Конечно, говорит Тургенев, есть и другой выход; есть сильные люди, равнодушные к тому, «чем сердцу милы дозволенные радости людей»: они живут на свободе и в «могуществе спокойного сознанья», просто, не чувствуют цепей. Но «Андрей героем не был»: он за себя и за нее трусливо отрекается от счастья. Тургенев показывает нам обоих спустя три года. Сломлен страданьем, Андрей без цели скитается по Европе: «Он не забыл… забыть не в нашей власти!» В Милане он неожиданно получает письмо от Дуни, и это письмо – его приговор. Он не любил ее! Если бы он любил, разве он мог бы оставить ее в жертву двойной муки – разлуки с ним и пошлости ее уездной жизни? В то время как она вся вверялась ему, он колебался и рассуждал, обманывая себя сознанием своего благородства; а ему недоставало не жесткости, не смелости, а просто любви. Так вместо свободы и счастия и просветляющего страдания для обоих, что могло бы родиться из их любви, родилось рабское, мещанское горе, какое-то медленное удушье, бессмысленное, унизительное; и виноват в этом – мужчина, точнее – русский мужчина. Тургенев первоначально озаглавил эту поэму «Любовь», это – история типичной, средней любви на русской почве. Любовь для Тургенева – только реактив, дающий ему возможность определить сравнительную упругость и силу мужской и женской души; и его вывод здесь, как и в прежних случаях, всецело в пользу женщины: это его крепчайшее и субъективно-центральное убеждение.
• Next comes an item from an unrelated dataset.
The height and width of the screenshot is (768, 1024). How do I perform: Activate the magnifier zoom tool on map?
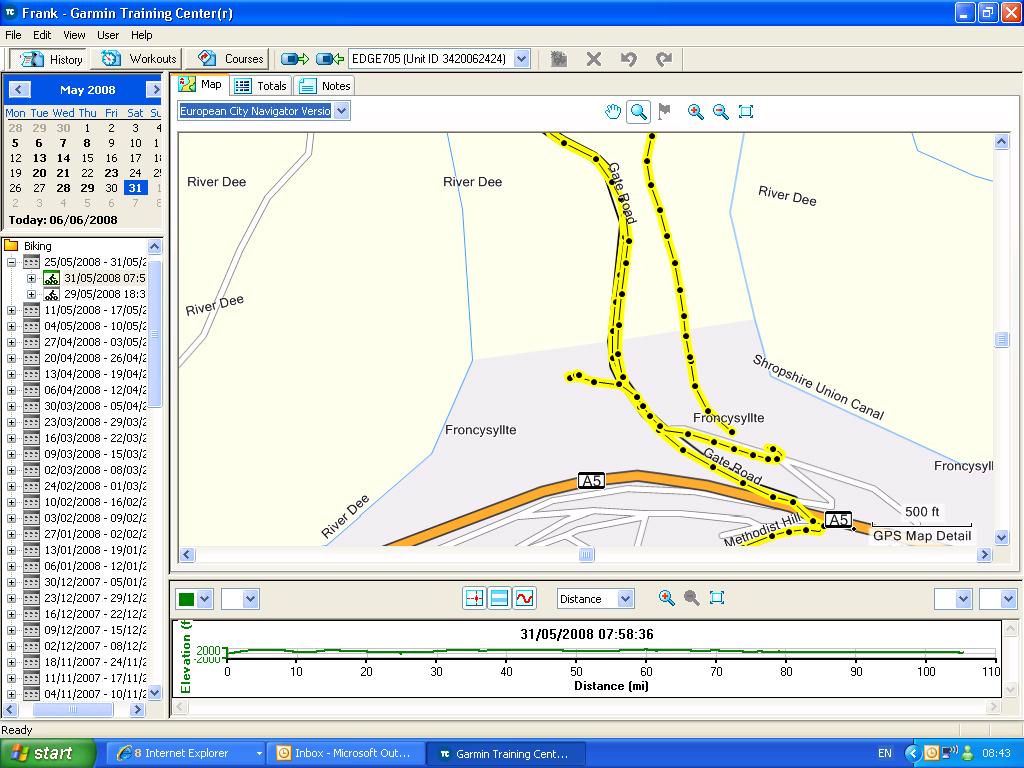tap(638, 112)
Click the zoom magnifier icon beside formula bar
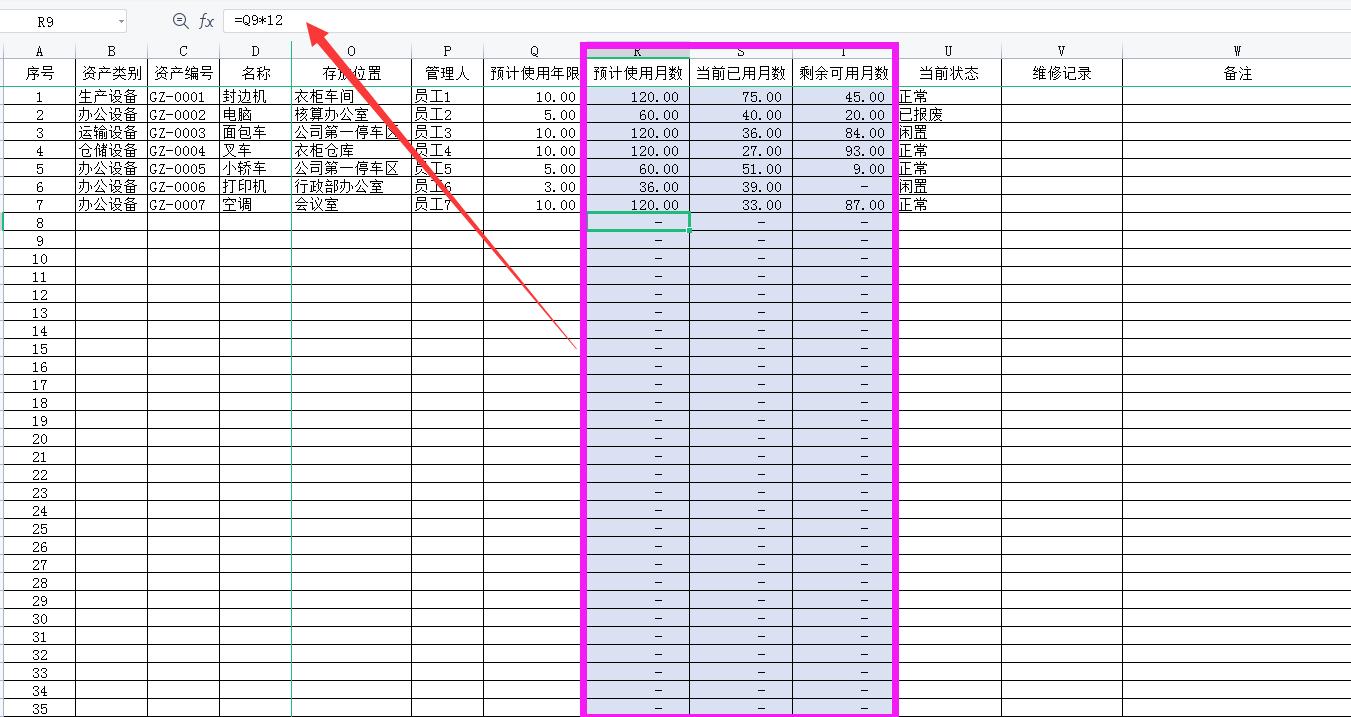The height and width of the screenshot is (717, 1351). (x=179, y=22)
Я, конечно, далеко не исчерпал художественного содержания поэм Тургенева, да это и не было моей целью. Мне нужно было только исполнить по отношению к ним первую и главнейшую задачу историка литературы, именно найти их личный ключ, – а такой ключ, как сказано, должен и может быть подыскан для всякого художественного произведения. Разбор этих поэм приводит к заключению, что основным фактом душевной жизни Тургенева в первой половине 40-х годов было болезненное чувство своей внутренней разорванности. Это чувство было в нем так исключительно остро, так преобладало надо всеми другими, что определило его сознательный критерий нормального и ненормального, добра и зла: ненормально всякое существо, лишенное внутренней цельности (я и вся мужская половина моего поколения), нормален только тот, в ком есть эта цельность (Станкевич и всякая девушка).
Этот вывод кажется на первый взгляд исторически-невероятным. Ведь идею внутренней цельности как мерила душевного здоровья написало на своем знамени славянофильство и именно в те самые годы, когда Тургенев сочинял свои поэмы. Близость Тургенева к этому кругу идей бросается в глаза. Что же это: значит, Тургенев был славянофилом? Но историк не найдет здесь ничего особенного. Он сопоставит тургеневскую тоску по цельности с целым рядом аналогичных явлений той эпохи, – с жаждою самозабвения в поэзии Огарёва, с заветом Станкевича – охватывать жизнь разом, из живого непосредственного чувства, с грустным раздумьем, проходящим красной нитью через «Дневник» Герцена (1842–1845) о том, что мы не умеем жить всем существом в каждой данной минуте; он покажет, что это болезненное чувство внутреннего распада было обще всему поколению, и, может быть, он сумеет доказать, о чем мы теперь только в общем догадываемся, что славянофильство и западничество психологически были лишь двумя различными, на различных метафизических основаниях, путями к выходу из этой общей всему поколению муки внутреннего распада.